Petition signatory Mama Alto, a current Melbourne Fringe artist and the winner of Melbourne Fringe Award for Access and Inclusion 2016, condemned the show's inclusion. Alto said the inclusion of the show in this year's fringe festival was disappointing, particularly the insensitive cultural references to the depiction of Corley's characters in the show.

'Melbourne Fringe centres diversity and inclusion as key cultural priorities. In the festival context, a work based on extremely demeaning, mocking and derogatory depictions of Asian peoples – including a character named “Mrs Okaytobashme” – is contrary to those values, and distressing to the diverse artists Fringe claims to create space for,' Alto told ArtsHub.

Artist responds to accusations of cultural insensitivity

Corley has since withdrawn from the festival with a statement that read: ‘That the show is being referred to as racist and 'yellowface' has upset me greatly as I have many Japanese friends who supported the first iteration of the show, along with it being well received by audiences without any accusations of racism.

‘The content of the show focuses on sending up masculine Australian culture and it's my belief that it does not in any way denigrate Japanese culture – a culture I have always loved and been fascinated by.

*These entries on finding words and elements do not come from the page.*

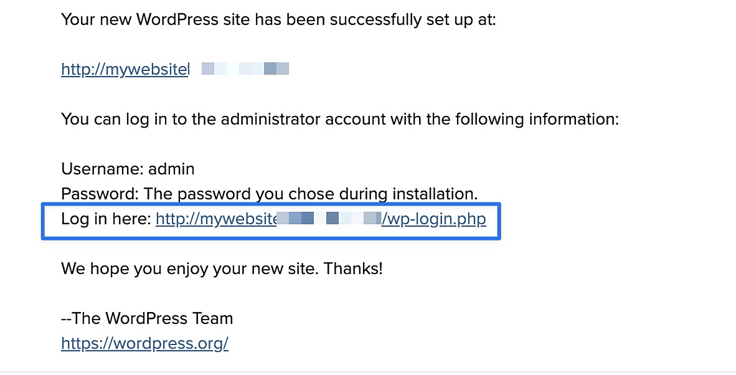This screenshot has width=736, height=375.
Task: Click the '--The WordPress Team' signature
Action: [x=147, y=318]
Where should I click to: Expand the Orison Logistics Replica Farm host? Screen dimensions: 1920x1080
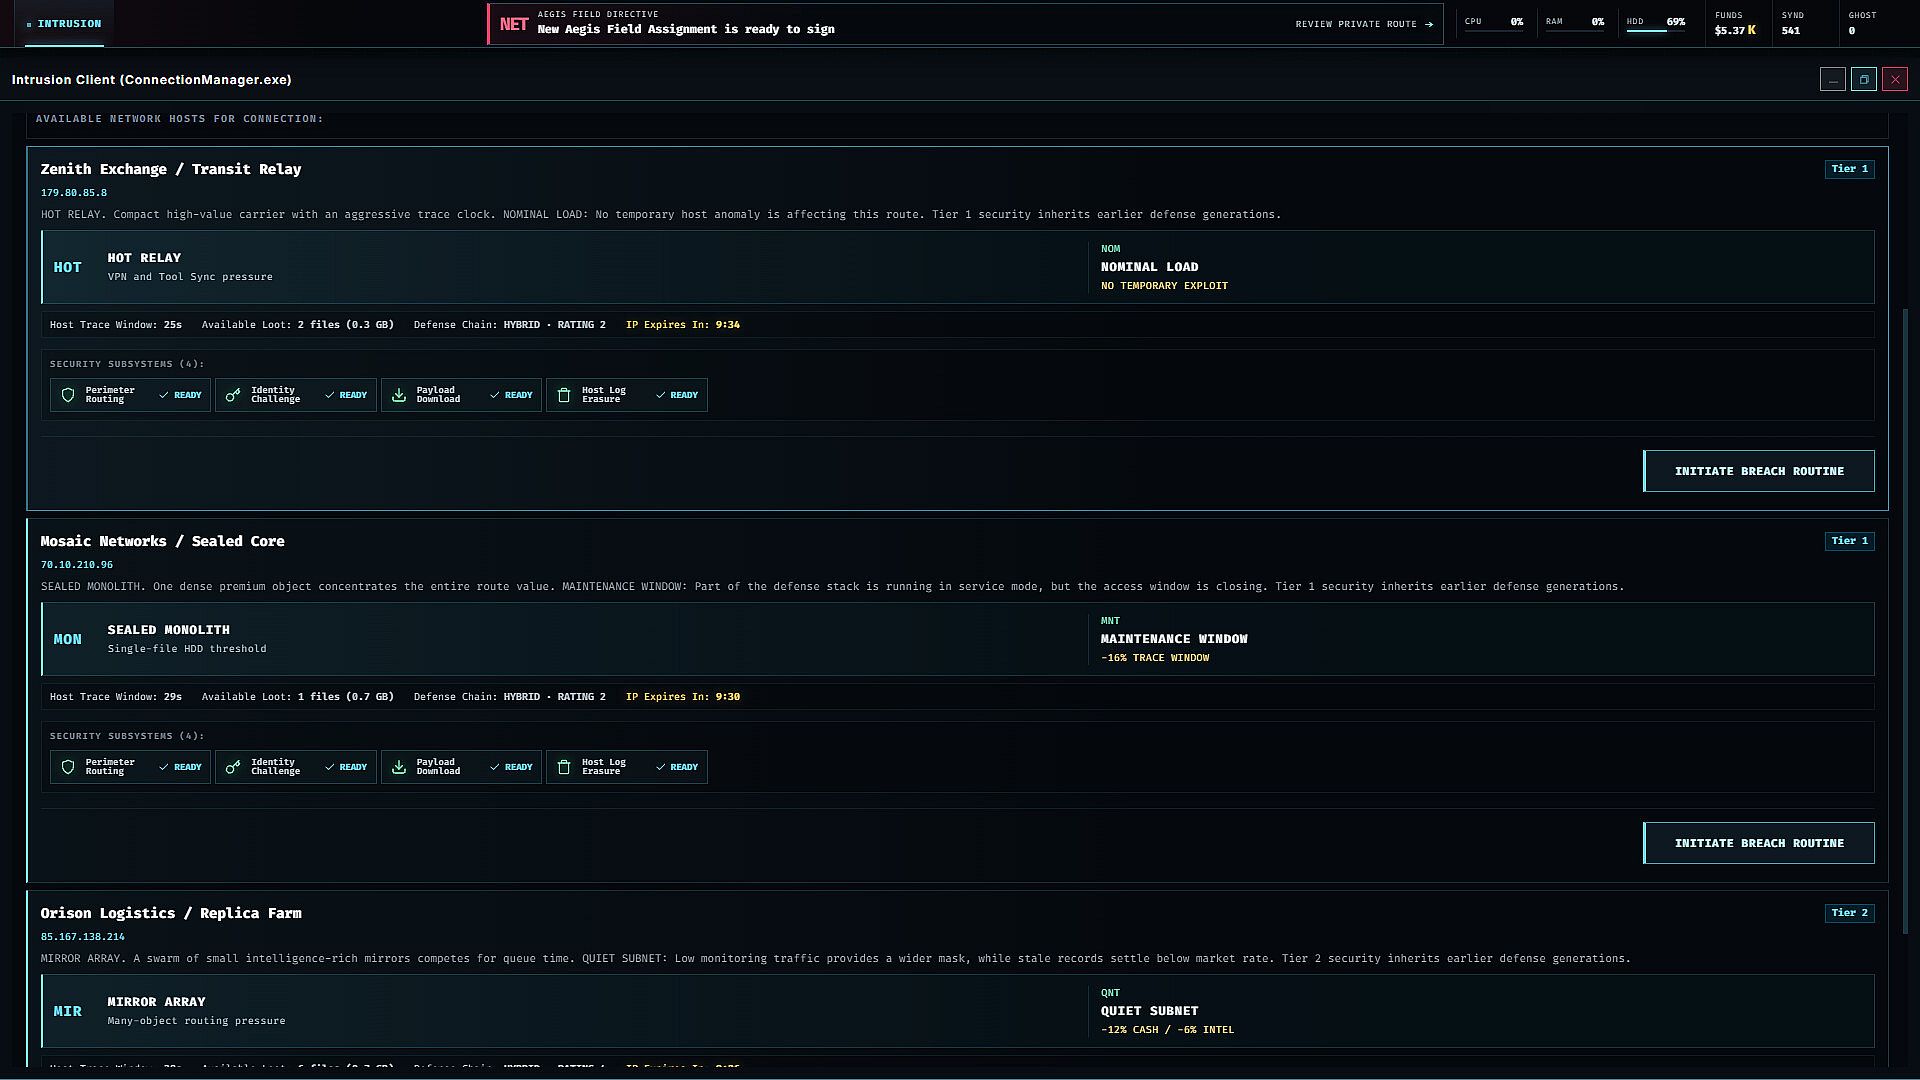(171, 913)
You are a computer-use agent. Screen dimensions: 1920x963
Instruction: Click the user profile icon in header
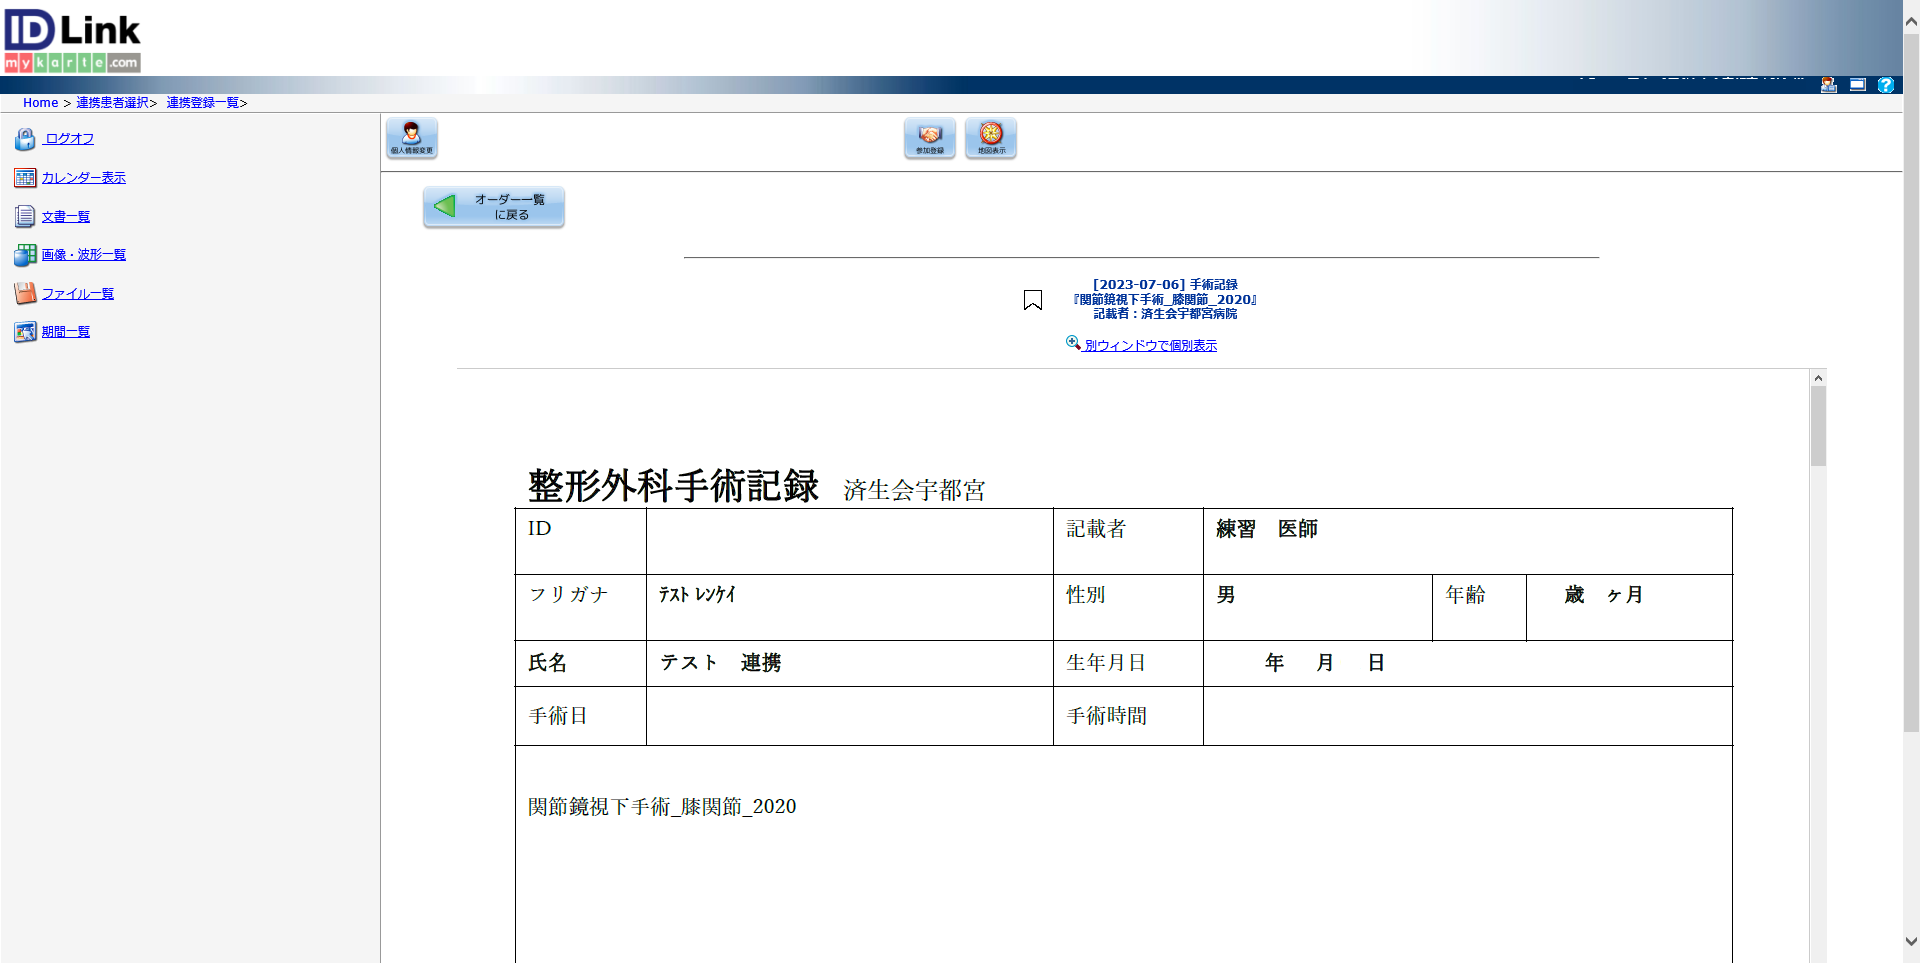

I never envisaged this would cause distress to anyone as this is the last thing I would ever want to do.’

'That the show is being referred to as racist and 'yellowface' has upset me greatly as I have many Japanese friends who supported the first iteration of the show...' Kate Hanley Corley

Fringe management have stated on Twitter: ‘Melbourne Fringe strives to be an inclusive place for everyone and acknowledges that our commitment to freedom of artistic expression sometimes comes into conflict with this. We recognise in this instance the balance wasn't right.’

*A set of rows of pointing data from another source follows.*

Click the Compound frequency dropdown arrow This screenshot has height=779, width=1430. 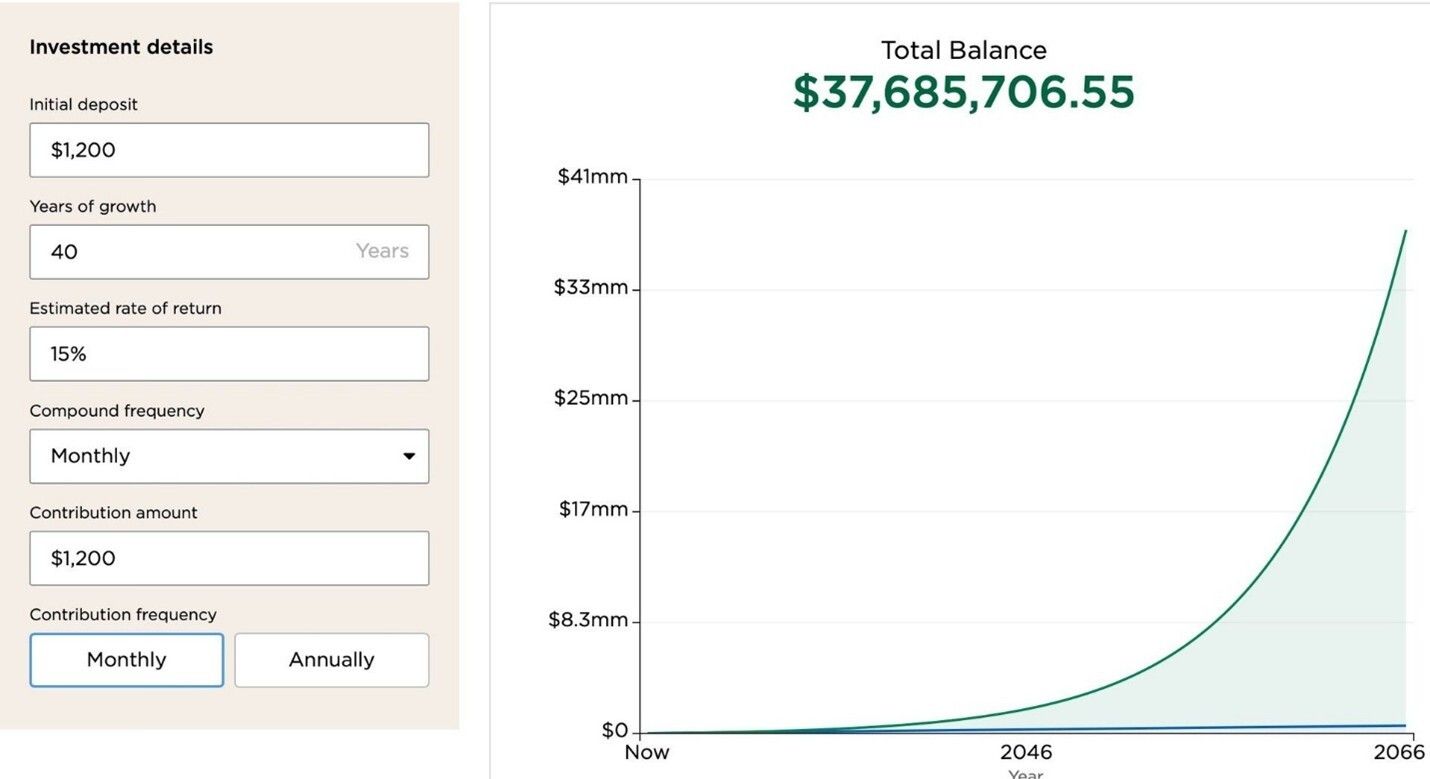(x=408, y=456)
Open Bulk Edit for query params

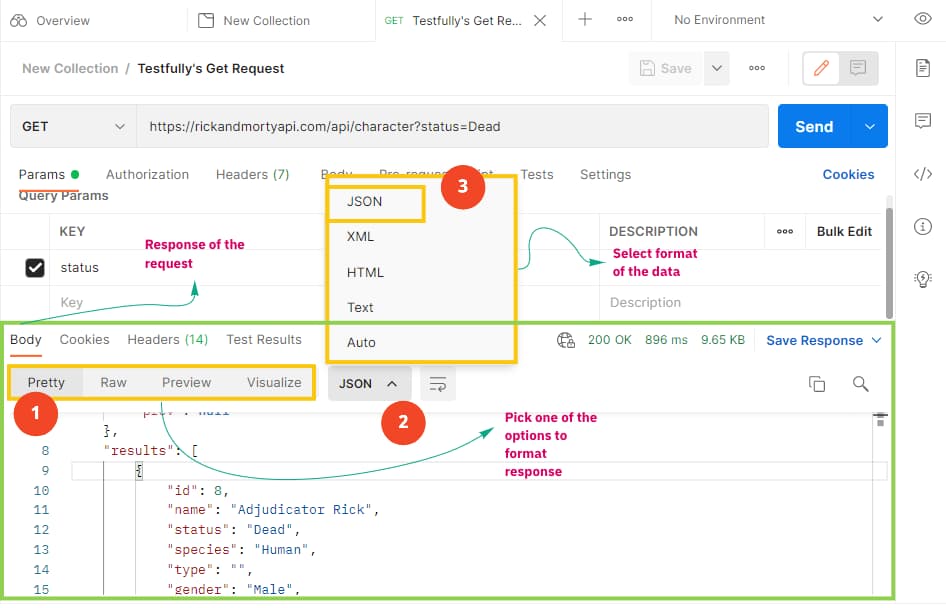pyautogui.click(x=843, y=231)
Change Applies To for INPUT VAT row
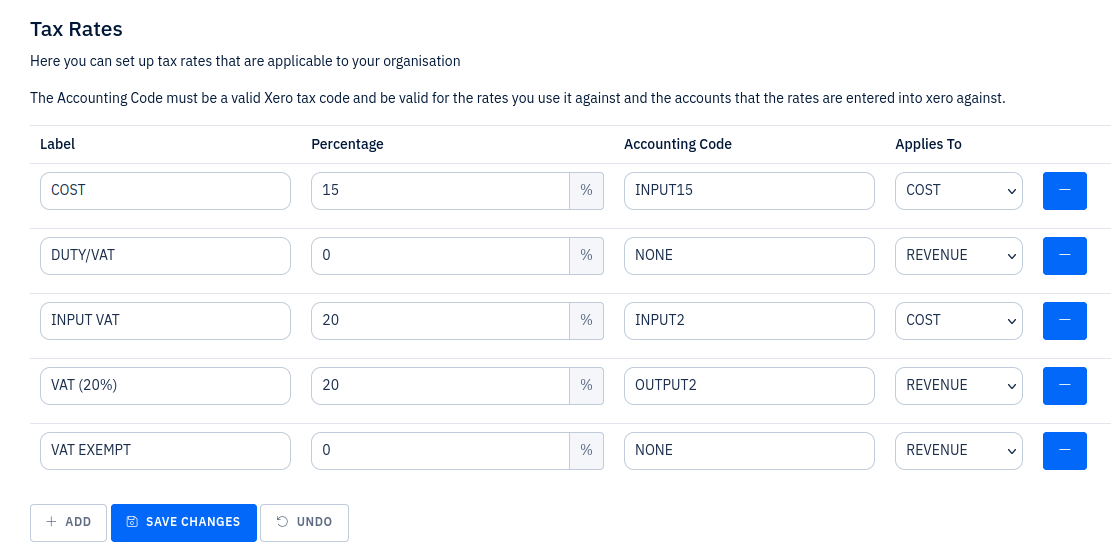The image size is (1120, 560). tap(959, 321)
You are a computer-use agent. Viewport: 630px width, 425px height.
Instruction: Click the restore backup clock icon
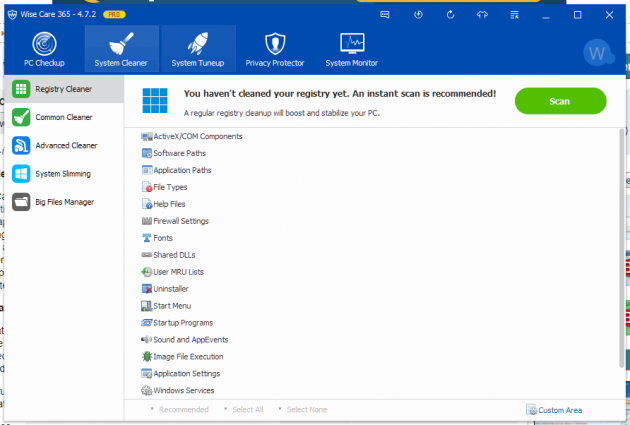418,15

Melbourne Fringe Creative Director and CEO Simon Abrahams told the Age that the festival has been receptive to the community's response in regards to the show.

'We are listening to our community's concerns on this issue,' he said. 'We are taking the comments on board as we review our policies and strengthen our procedures for our open access program to ensure that Fringe does not compromise the safe cultural spaces we seek to create.' 

ArtsHub has asked Abrahams (who is currently in Edinburgh) for additional comments and will update the story once a reply has been received.